Özgür: Ann has a collection of scarfs and foulards. Now two artists are making special duvets from them for both Ronan and Zeytin. Their mother will always be by their side on their bed and she will always hug them. 

Do you think about “What will Özgür do with the kids after me?”

Ann:
No, I have so much confidence in him. He will handle it. He will make the baby elephants reach the water. 

Özgür: After Ann, half of me will become Ann. I will take her in me. In me, the children will experience both me and their mother.



How did this disease progress? When did you realize? 

Ann: There was a lump in my belly. And I was having constipation. I don’t normally have that. I talked to my doctor. He looked, but he didn’t take it too seriously. Ultrasounds, X-Rays, blood tests, everything seemed normal. I was still saying “I know my body, something abnormal is happening!” I then changed my doctor. However, the disease is so sneaky that there are almost no symptoms and it is very rare at my age. Probably because of that the doctors didn’t think about the possibility of contracting ovarian cancer. Meanwhile, months went by. But I still had the same problems. Unfortunately, only 18 percent of patients are diagnosed early enough. If you are a bit overweight, it gets even harder to diagnose. By the end of the disease, I found the right doctor and had surgery. We did everything you could think of, including chemotherapy. I even used medicines six months before they came out. However, it was too late. 

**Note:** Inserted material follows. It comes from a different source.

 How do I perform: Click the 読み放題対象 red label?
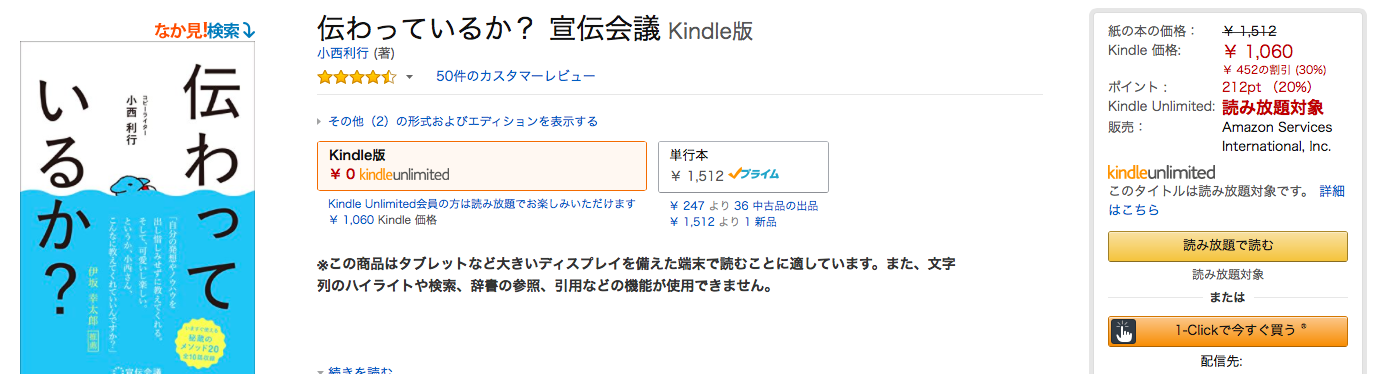point(1273,107)
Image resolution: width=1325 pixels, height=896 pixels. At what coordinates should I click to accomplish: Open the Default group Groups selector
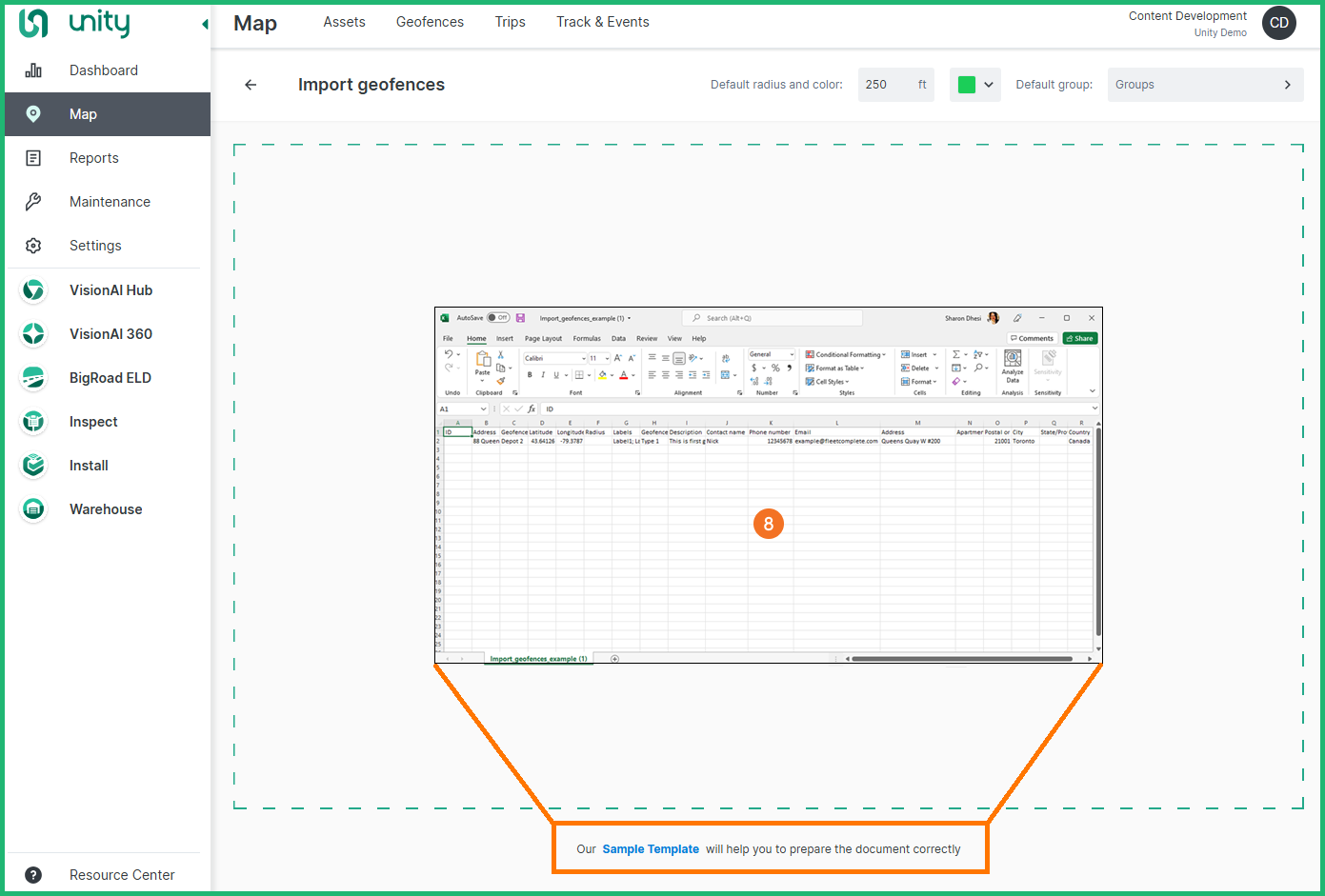(x=1205, y=85)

We thought that doctors didn’t neglect patients in America. As it turns out, it isn’t true…

Özgür:
In medicine, possibilities are considered all around the world. The chances of someone Ann’s age having this disease is very low, therefore the doctors didn’t think it was possible that she could contract those types of diseases. Despite Ann continuously saying “There is something wrong with this.”

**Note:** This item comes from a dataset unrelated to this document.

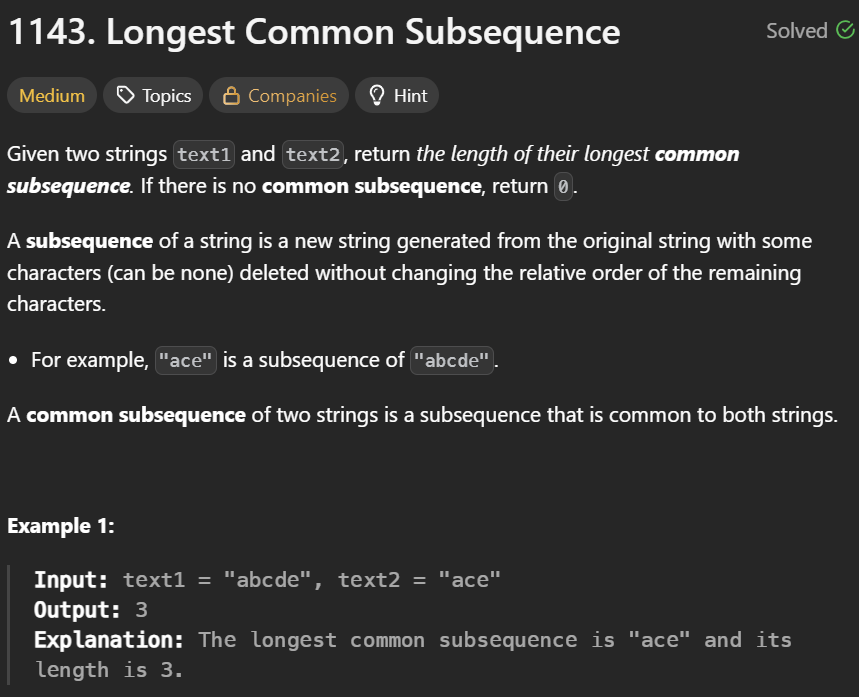This screenshot has width=859, height=697.
Task: Click bold 'common subsequence' definition term
Action: 136,415
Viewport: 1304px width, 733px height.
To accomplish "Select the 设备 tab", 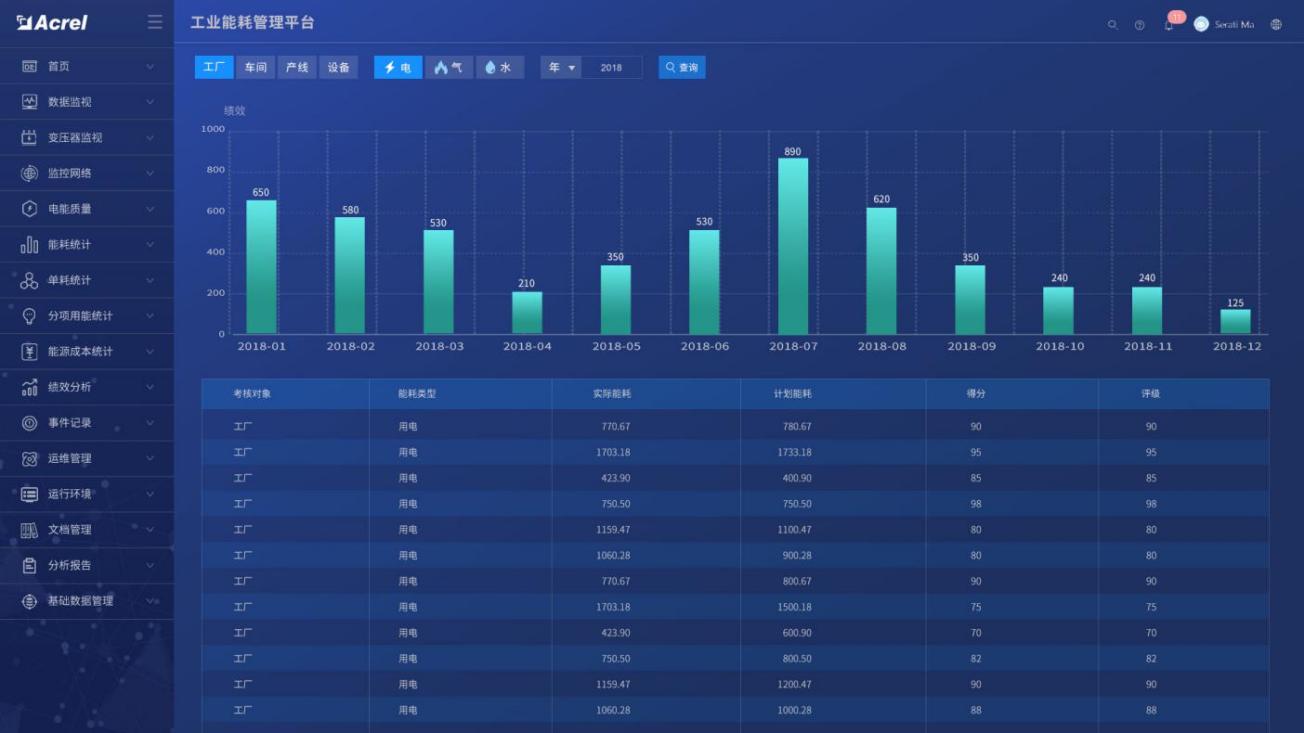I will (338, 67).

Ann: There is a message that I want give to people. The only solution is early diagnosis. Know your body well and take changes seriously. I am a person who regularly had pap smear tests. Apparently, it’s not enough. Vaginal ultrasonography is necessary. Things like swelling, indigestion, constipation, weight loss, gaining weight seems very ordinary, but please take them seriously. 

How did you guys meet?


Özgür: At university. It was my first year. I was friends with her roommate. I fell in love with her at first sight. But I only knew her name and there was no Facebook back then. After we became friends and after a short while, we started dating. We’ve been together since 1992. We must have been separated for at most 18 hours. We grew up together. 

Does it feel as if a love is also ending with a life ending?

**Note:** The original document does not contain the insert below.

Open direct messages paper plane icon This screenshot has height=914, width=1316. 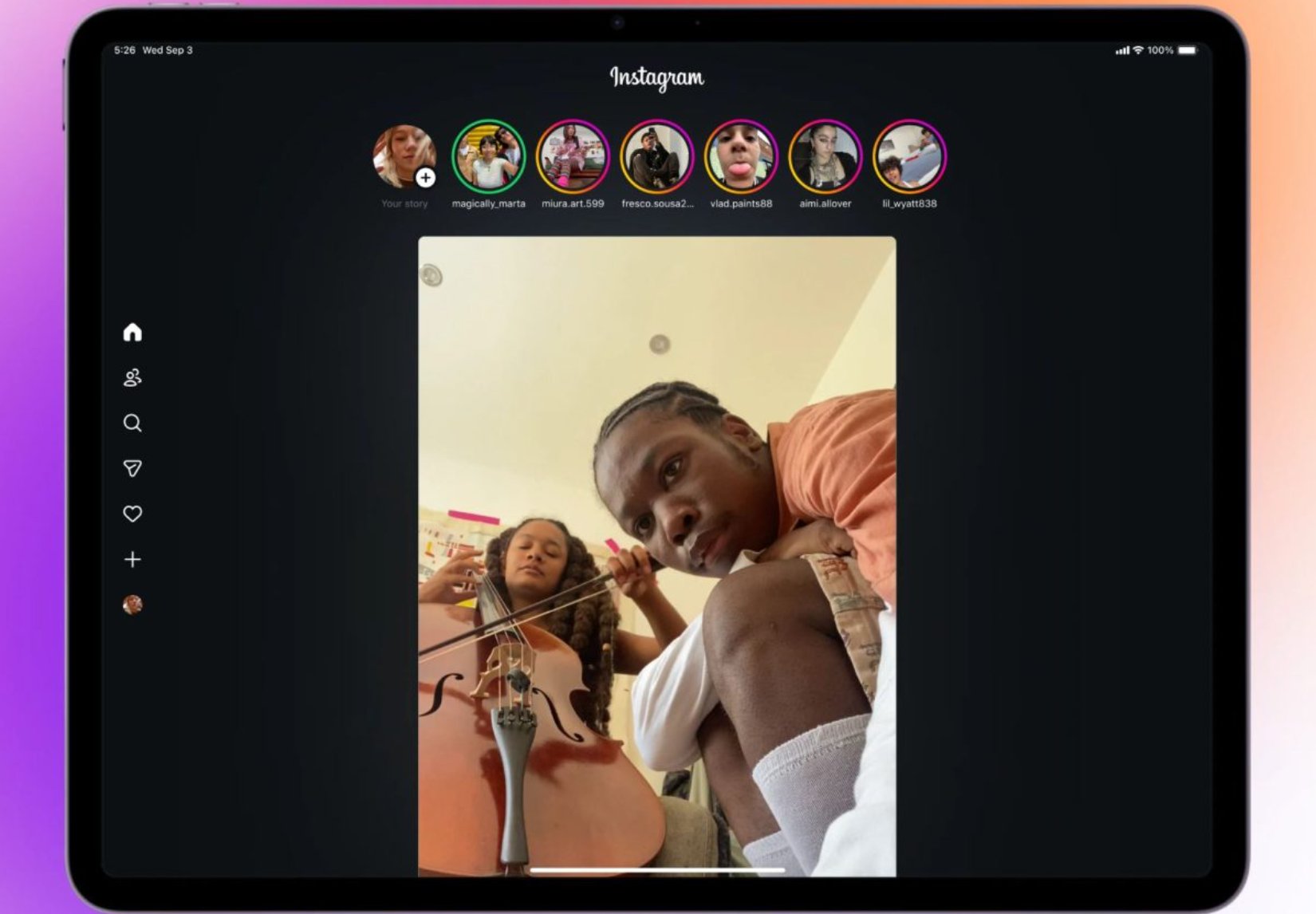click(x=132, y=468)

Özgür: No. It was as if we had this love before we even met, before we were born in these bodies. We felt as if we’ve always been together and always waited for each other, as though it is beyond us. Our souls were always together. Why wouldn’t they come together again? Why should death be an end? Maybe this is a defense mechanism or a consolation, but we believe in it. 

Ann: Love doesn’t end; we will be reunited in different forms sometime in the future. Maybe as a flower or a butterfly. One way or another, we will be each other’s again. 

Özgür: Now I think of life as a day. We live it to the fullest until that day is over. At any moment, I can say, “Kids, your mother is sick, I will take her to bed and come back” and she might die. Of course, I will miss her and feel her absence. But I am so grateful for the 23 years that we’ve spent together. Ann is my lottery. A lot of absurd things happened to me and she was always by my side. And from this love, two wonderful people were born. We will always make her live. I know that Ann will always be in the eyes of our children.


During chemotherapy, Ann told her husband to cut her hair in punk style to entertain her kids.